Il y a de ces bouquins dont on retire un immense plaisir de lecture. C’est grâce aux Notes sur l’Estonie de Millet que je suis retourné, par personne interposée, dans ce petit pays du bout du monde. De la même façon que je me laisse transporter là-bas par les violons et le piano quand j’écoute Spiegel im Spiegel de Pärt.

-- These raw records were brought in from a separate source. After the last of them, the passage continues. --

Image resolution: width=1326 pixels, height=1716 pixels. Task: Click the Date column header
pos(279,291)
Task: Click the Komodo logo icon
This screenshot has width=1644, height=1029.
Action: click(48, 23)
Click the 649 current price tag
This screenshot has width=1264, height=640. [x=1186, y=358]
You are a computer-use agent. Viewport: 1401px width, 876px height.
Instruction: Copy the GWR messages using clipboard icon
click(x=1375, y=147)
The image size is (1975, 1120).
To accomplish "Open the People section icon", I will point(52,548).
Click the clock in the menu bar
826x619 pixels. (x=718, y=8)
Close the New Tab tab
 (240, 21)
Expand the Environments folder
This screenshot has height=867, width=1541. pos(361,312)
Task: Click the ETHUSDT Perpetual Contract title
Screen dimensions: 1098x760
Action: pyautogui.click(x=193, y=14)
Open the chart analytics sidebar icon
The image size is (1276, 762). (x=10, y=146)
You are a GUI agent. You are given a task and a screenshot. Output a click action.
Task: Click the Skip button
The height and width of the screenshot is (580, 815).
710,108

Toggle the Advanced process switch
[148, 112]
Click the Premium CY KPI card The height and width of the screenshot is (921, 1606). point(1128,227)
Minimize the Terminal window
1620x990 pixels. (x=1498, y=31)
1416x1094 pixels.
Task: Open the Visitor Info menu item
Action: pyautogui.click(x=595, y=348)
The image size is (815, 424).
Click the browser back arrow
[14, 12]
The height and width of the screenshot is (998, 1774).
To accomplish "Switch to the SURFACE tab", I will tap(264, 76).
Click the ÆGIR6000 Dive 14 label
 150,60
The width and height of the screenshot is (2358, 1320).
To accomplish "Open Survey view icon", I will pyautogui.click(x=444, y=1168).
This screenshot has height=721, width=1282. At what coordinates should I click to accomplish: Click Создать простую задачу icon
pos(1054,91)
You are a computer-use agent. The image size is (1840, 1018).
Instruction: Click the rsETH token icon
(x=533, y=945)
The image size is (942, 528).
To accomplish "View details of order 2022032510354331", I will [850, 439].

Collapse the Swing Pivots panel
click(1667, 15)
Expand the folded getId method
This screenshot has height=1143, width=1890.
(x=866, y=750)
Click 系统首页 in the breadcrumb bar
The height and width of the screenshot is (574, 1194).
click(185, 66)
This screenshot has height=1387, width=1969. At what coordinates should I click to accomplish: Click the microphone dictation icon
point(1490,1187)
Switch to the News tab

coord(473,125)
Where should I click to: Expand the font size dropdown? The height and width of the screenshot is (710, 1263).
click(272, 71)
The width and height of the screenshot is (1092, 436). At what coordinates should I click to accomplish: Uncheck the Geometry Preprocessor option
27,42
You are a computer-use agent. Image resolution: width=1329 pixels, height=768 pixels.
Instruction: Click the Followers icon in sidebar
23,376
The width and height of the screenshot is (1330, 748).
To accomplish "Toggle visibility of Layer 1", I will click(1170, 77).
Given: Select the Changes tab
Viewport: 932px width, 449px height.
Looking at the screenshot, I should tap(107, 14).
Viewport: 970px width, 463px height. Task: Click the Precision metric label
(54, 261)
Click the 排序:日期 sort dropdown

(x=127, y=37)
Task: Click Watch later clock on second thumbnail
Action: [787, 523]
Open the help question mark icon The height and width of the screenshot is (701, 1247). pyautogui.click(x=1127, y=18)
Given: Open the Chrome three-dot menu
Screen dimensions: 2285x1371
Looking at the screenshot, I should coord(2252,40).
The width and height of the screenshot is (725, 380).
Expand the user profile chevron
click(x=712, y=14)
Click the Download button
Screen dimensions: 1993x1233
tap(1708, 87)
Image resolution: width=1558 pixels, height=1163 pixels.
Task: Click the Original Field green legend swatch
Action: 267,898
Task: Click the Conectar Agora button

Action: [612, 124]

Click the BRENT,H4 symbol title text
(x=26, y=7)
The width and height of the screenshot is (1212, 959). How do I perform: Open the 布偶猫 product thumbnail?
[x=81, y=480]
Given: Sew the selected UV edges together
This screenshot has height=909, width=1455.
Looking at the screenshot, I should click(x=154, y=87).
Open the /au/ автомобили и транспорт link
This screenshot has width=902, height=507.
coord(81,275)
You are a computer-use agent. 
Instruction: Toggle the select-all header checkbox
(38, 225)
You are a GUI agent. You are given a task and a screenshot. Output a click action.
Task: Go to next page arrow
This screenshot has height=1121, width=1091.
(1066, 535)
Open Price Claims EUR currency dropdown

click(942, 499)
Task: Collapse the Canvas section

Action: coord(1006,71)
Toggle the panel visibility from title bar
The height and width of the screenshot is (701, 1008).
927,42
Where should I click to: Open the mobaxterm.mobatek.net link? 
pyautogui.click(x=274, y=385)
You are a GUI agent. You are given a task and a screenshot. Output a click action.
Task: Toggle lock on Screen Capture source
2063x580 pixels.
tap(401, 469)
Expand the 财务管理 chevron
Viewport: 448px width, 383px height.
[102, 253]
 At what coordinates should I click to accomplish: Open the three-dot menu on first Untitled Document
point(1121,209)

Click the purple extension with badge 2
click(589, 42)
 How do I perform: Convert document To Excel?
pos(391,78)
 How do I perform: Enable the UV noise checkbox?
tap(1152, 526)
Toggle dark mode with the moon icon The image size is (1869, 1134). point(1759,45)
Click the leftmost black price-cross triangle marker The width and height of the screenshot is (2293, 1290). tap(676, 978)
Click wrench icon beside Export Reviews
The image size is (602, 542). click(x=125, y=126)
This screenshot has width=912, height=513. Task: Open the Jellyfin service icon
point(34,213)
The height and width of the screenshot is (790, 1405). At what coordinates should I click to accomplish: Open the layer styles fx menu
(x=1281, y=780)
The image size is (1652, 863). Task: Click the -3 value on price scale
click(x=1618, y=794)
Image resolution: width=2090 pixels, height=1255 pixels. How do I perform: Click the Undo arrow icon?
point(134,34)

Les photographies qui illustrent ce texte ont été réalisées par Pierre-Luc Landry à Tallinn, en octobre 2009.

  • 1
    Richard Millet, Eesti. Notes sur l’Estonie, Paris, Gallimard, 2011, 121 pages.
  • 2
    On me fait remarquer, à juste titre, que cet appel à se défaire de soi est paradoxal et curieux, considérant la longue citation qui précède et dans laquelle Millet affirme qu’il ne parvient pas à se défaire de lui-même. Comme il revient constamment à ses obsessions, même en Estonie, serait-ce que le voyage, qu’il décrit ainsi, n’arrive pas à se réaliser complètement? Si le voyage est une altération, on peut supposer que cette altération ne se constate qu’en observant dans le détail ce qui se passe à l’intérieur de soi et non pas à l’extérieur, et qu’ainsi Millet voyage bel et bien, puisqu’il retourne en lui-même pour y constater le changement —et l’immuable, puisqu’il en reste néanmoins.
  • 3
    Que Manon Auger et moi avons recensé l’an dernier dans ce même Salon: lire «Dans le “vestibule de l’enfer”», publié le 4 avril 2011.